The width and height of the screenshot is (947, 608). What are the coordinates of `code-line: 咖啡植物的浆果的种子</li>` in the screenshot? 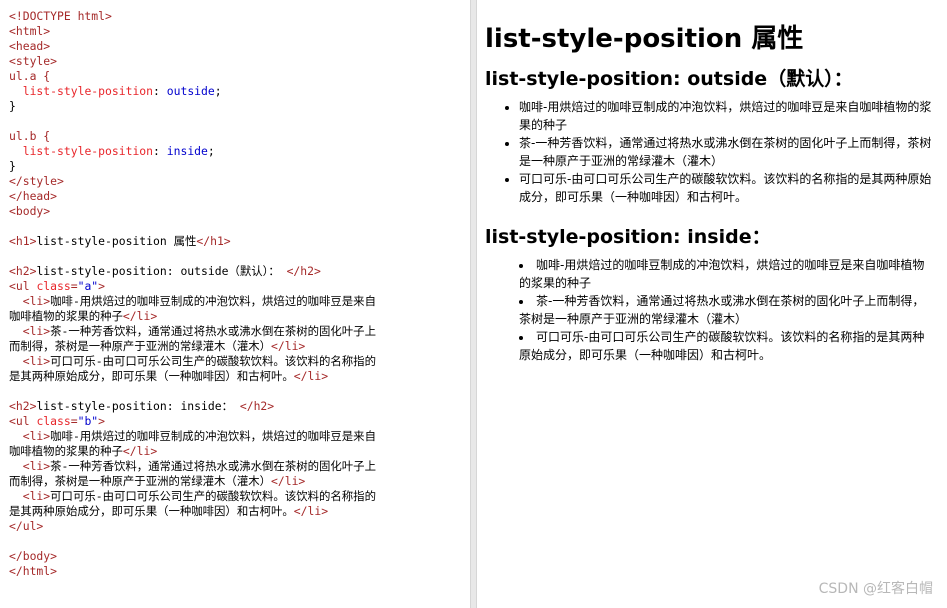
• • • • •
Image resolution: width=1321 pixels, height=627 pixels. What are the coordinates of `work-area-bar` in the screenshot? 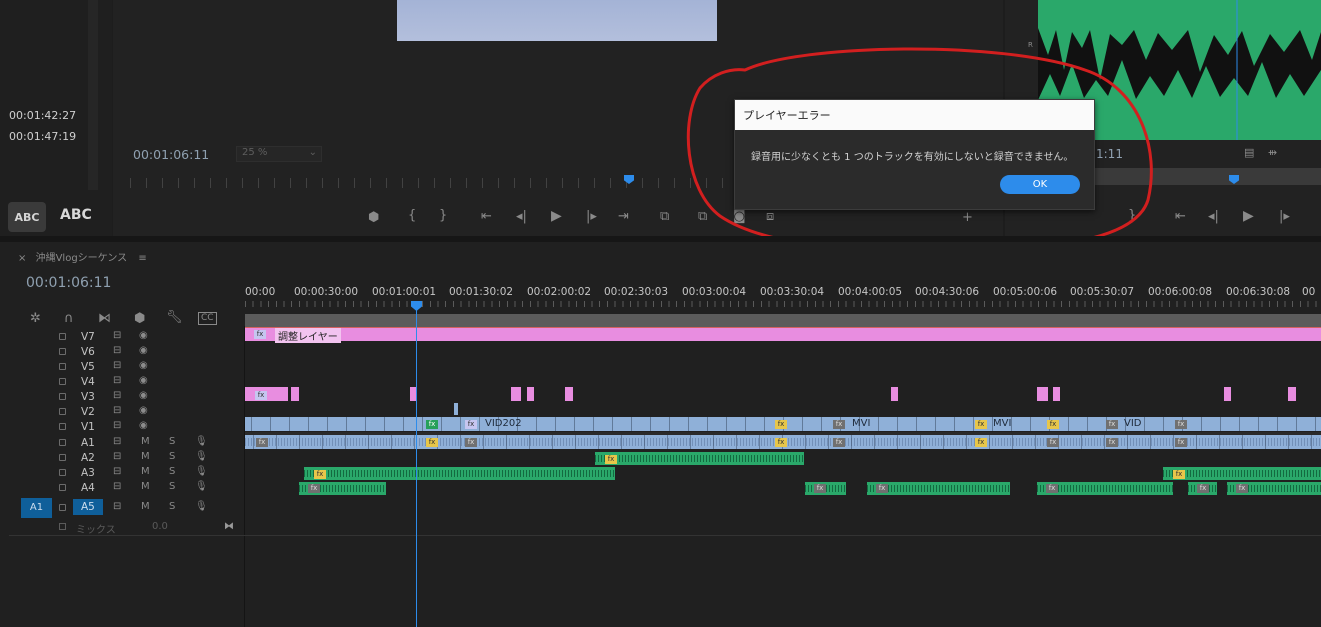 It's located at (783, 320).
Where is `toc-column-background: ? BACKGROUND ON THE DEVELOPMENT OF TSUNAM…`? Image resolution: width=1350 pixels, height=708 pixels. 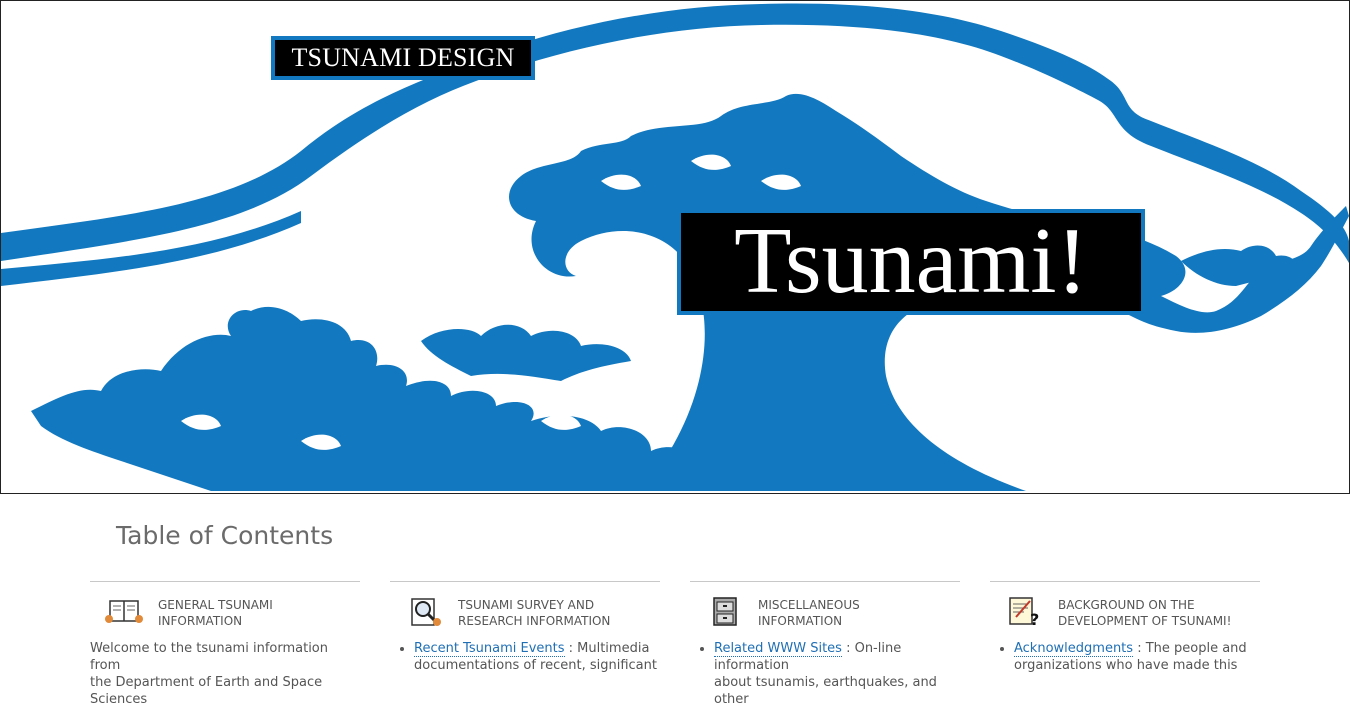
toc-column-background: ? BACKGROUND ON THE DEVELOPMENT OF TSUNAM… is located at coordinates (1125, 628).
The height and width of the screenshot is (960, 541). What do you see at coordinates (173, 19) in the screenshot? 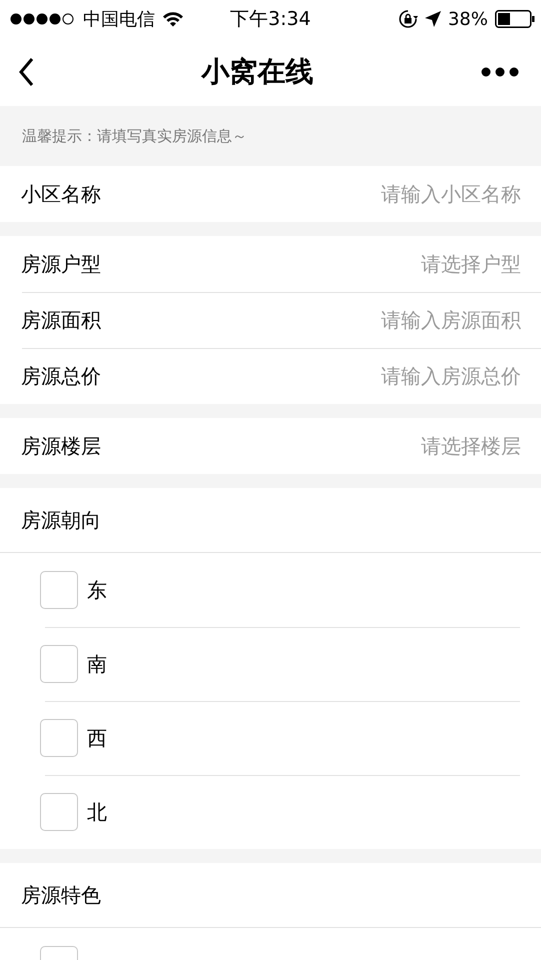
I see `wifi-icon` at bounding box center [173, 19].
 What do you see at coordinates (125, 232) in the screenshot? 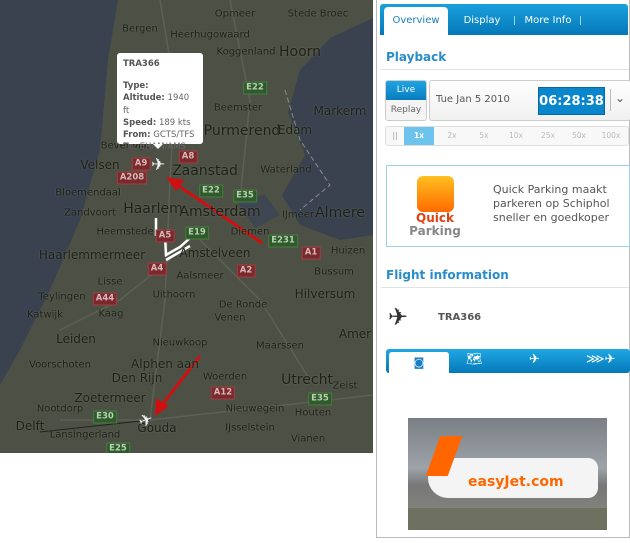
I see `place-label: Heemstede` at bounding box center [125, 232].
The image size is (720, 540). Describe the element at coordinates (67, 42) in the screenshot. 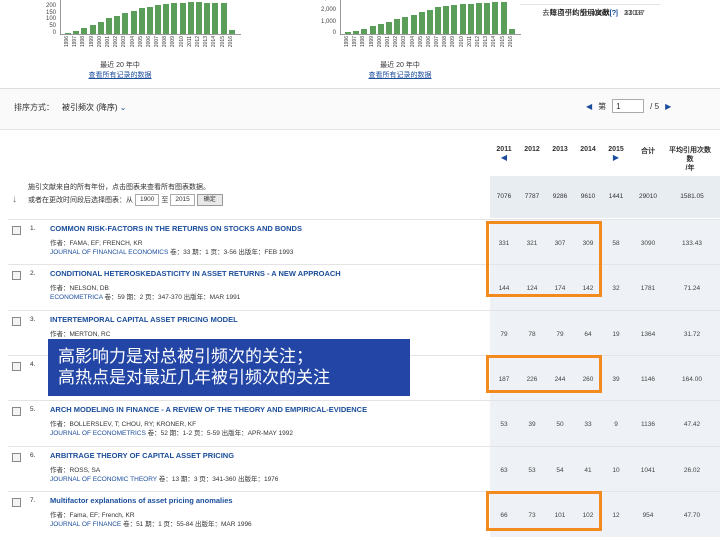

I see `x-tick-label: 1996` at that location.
• • • • •
DESCRIPTION OF THE TASK:
Write out again the lines from the one containing "What do you see at coordinates (125, 232)" through the one containing "at that location.", including both of those lines, and omit the pictures.

RESULT OF THIS TASK:
 What do you see at coordinates (125, 232) in the screenshot? 
I see `place-label: Heemstede` at bounding box center [125, 232].
The image size is (720, 540). Describe the element at coordinates (67, 42) in the screenshot. 

I see `x-tick-label: 1996` at that location.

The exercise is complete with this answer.